**WHAT IS REQUIRED**
Rescale the material from the line with "Viewport: 1662px width, 1251px" through the end of the material by reproducing every one of those lines, requests included. Multiply each coordinate in the answers by 1.6 and round it to a whole number, rounding halves up, and leave the pictures out of your answer.

**Data extracted from a collection**
★ ★ ★ ★ ★ ★ ★

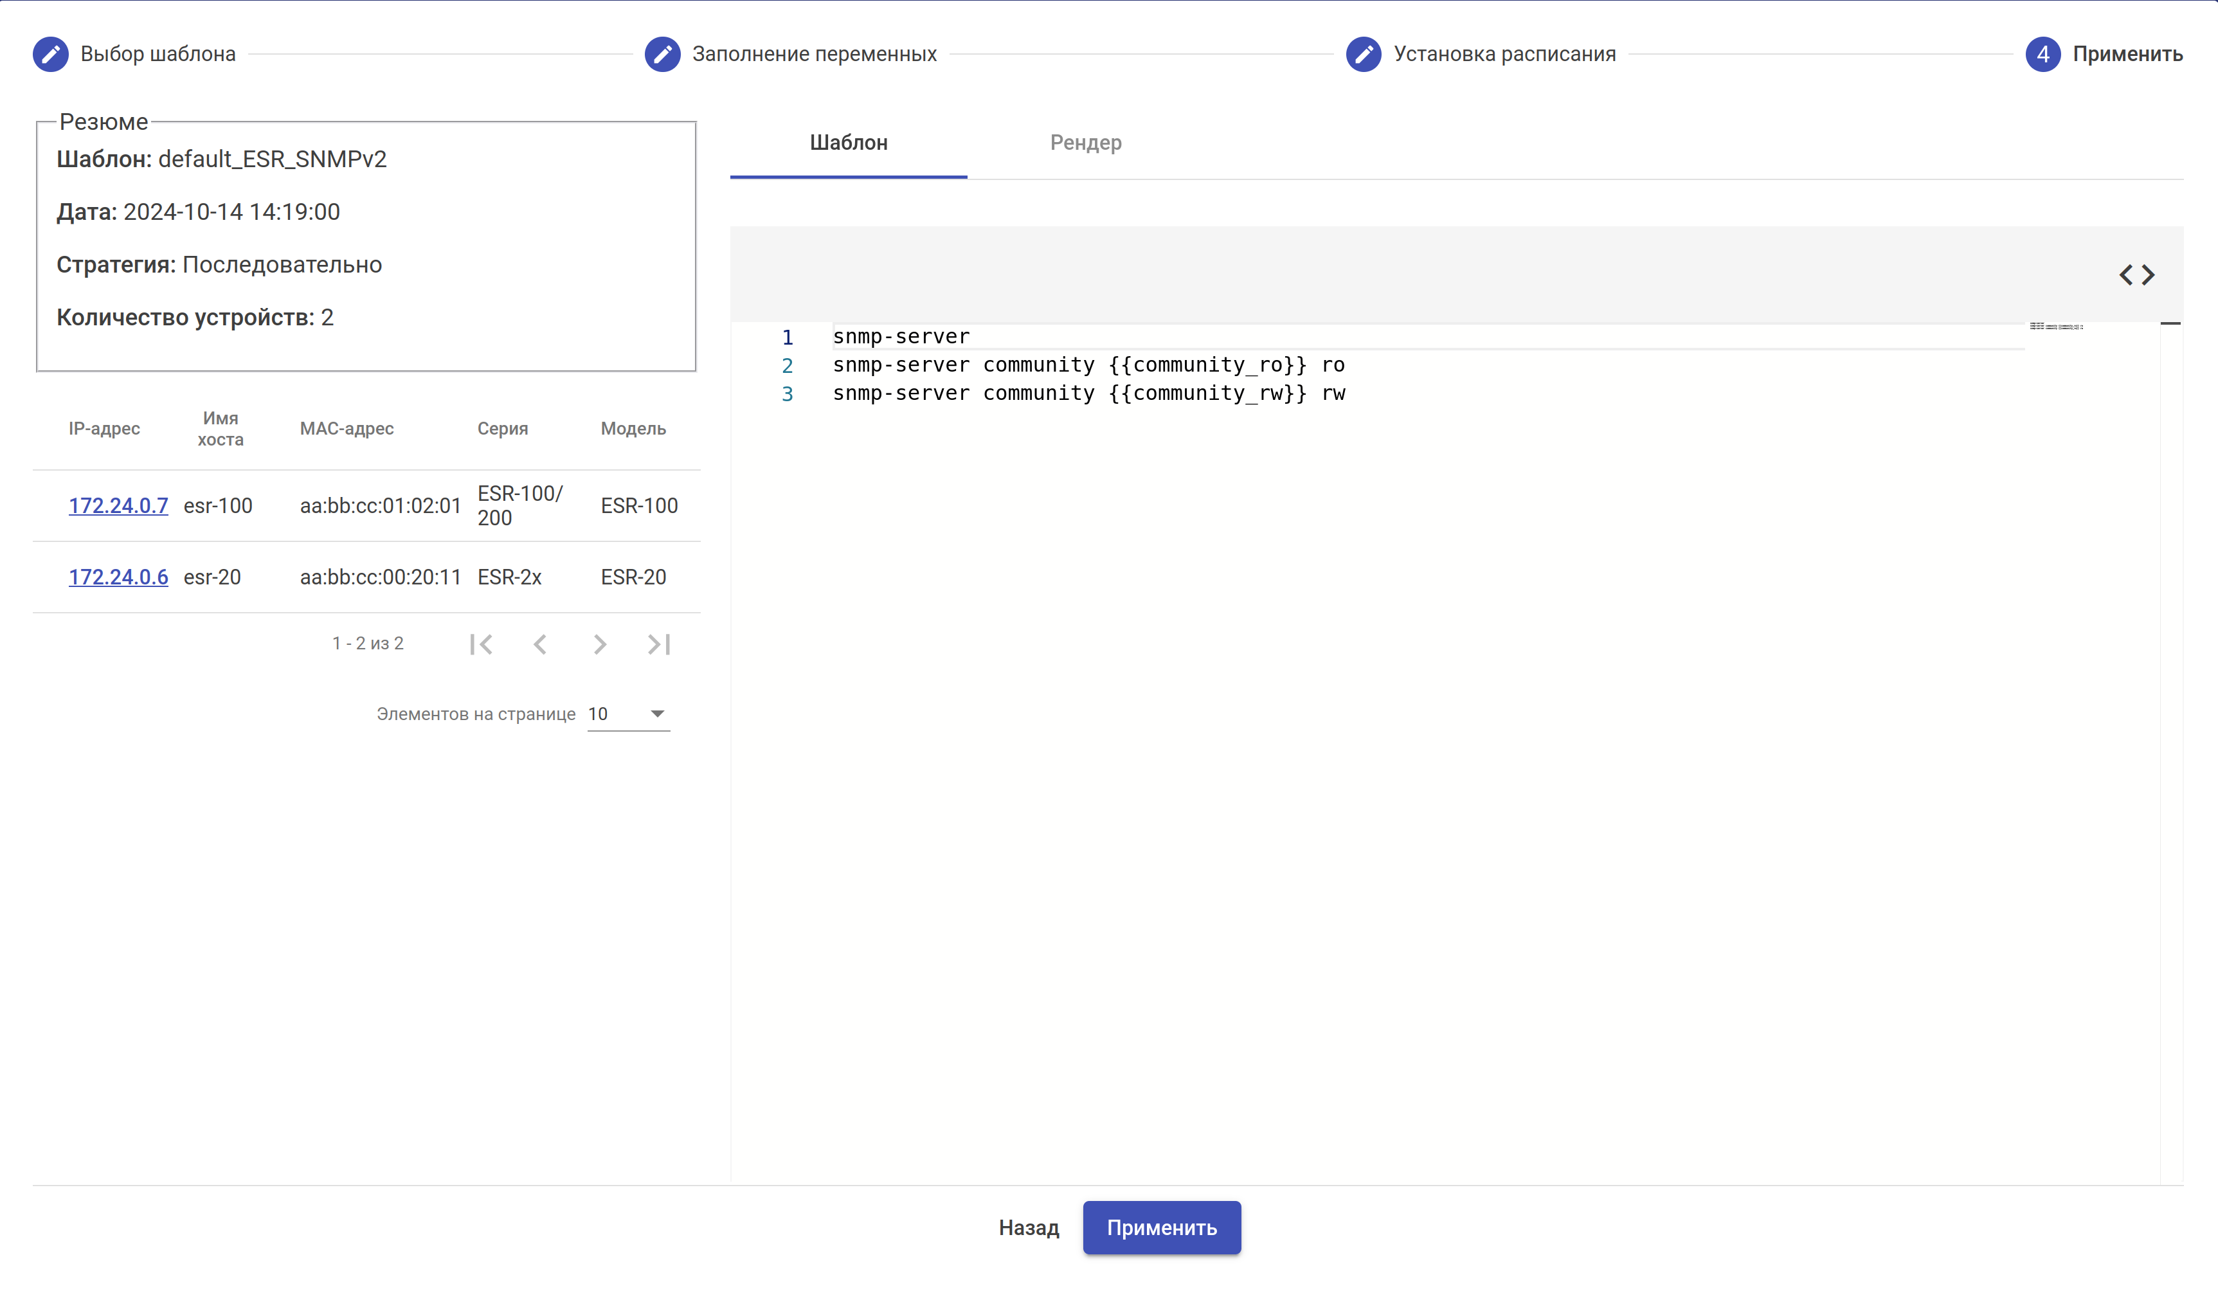The image size is (2218, 1300).
Task: Click the code brackets icon in editor toolbar
Action: click(2136, 275)
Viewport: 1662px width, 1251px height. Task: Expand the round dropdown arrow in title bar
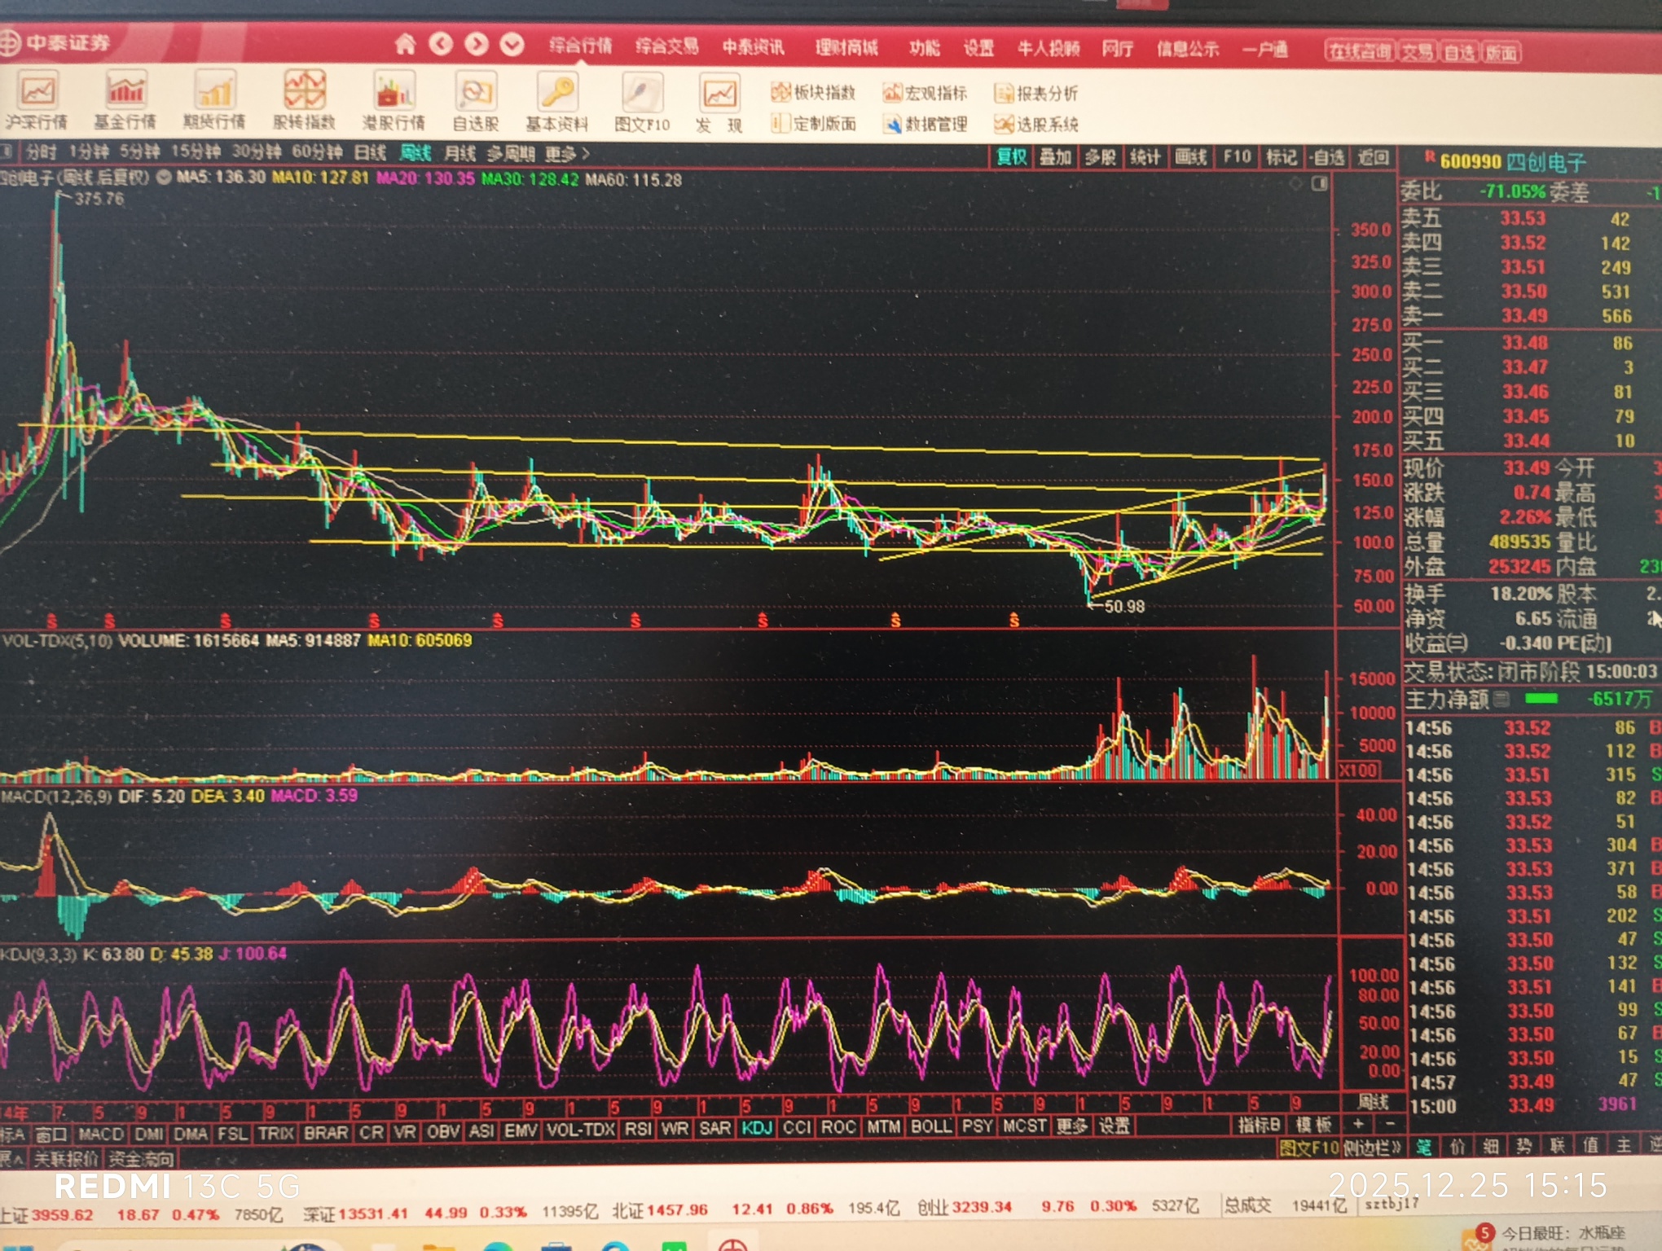tap(512, 44)
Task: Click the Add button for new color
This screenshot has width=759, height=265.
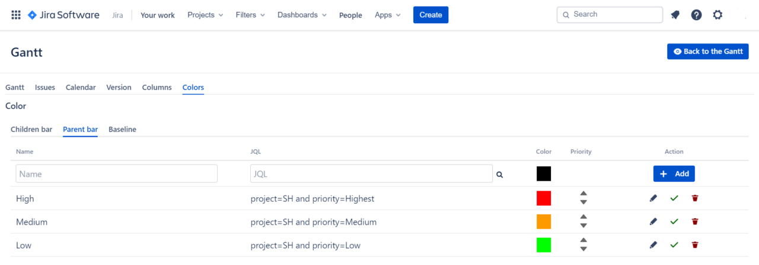Action: tap(674, 173)
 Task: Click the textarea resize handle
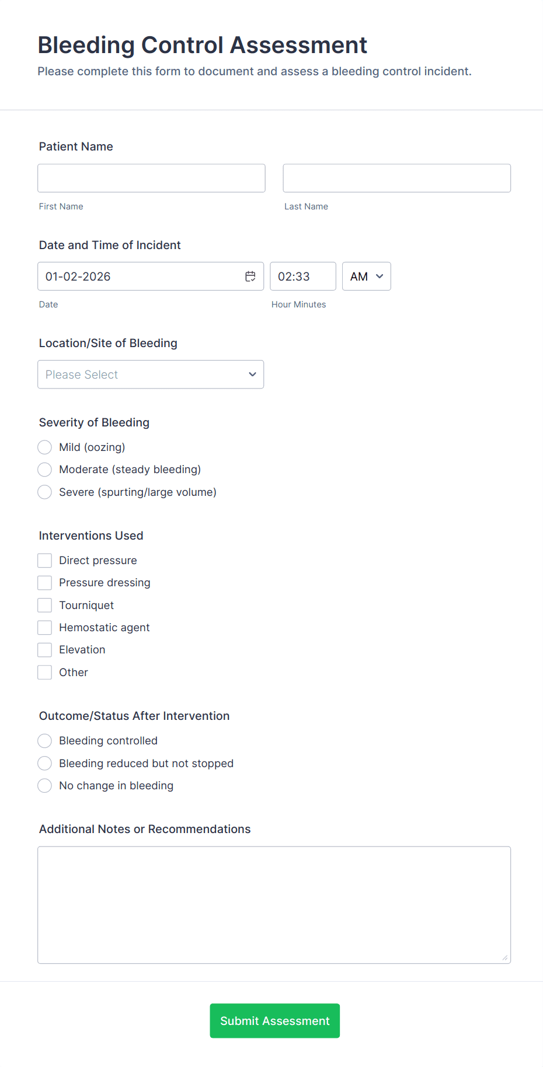coord(504,957)
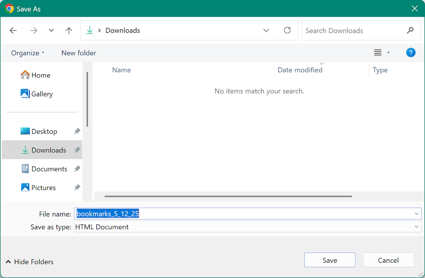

★ ★ ★ ★ ★ ★ ★

**RESULT OF THIS EXERCISE**
Viewport: 1662px width, 1251px height. Task: Expand the round dropdown arrow in title bar
tap(819, 70)
Task: Click the Add button for new color
This screenshot has width=759, height=265.
Action: tap(1078, 277)
 Task: Click the textarea resize handle
coord(806,1531)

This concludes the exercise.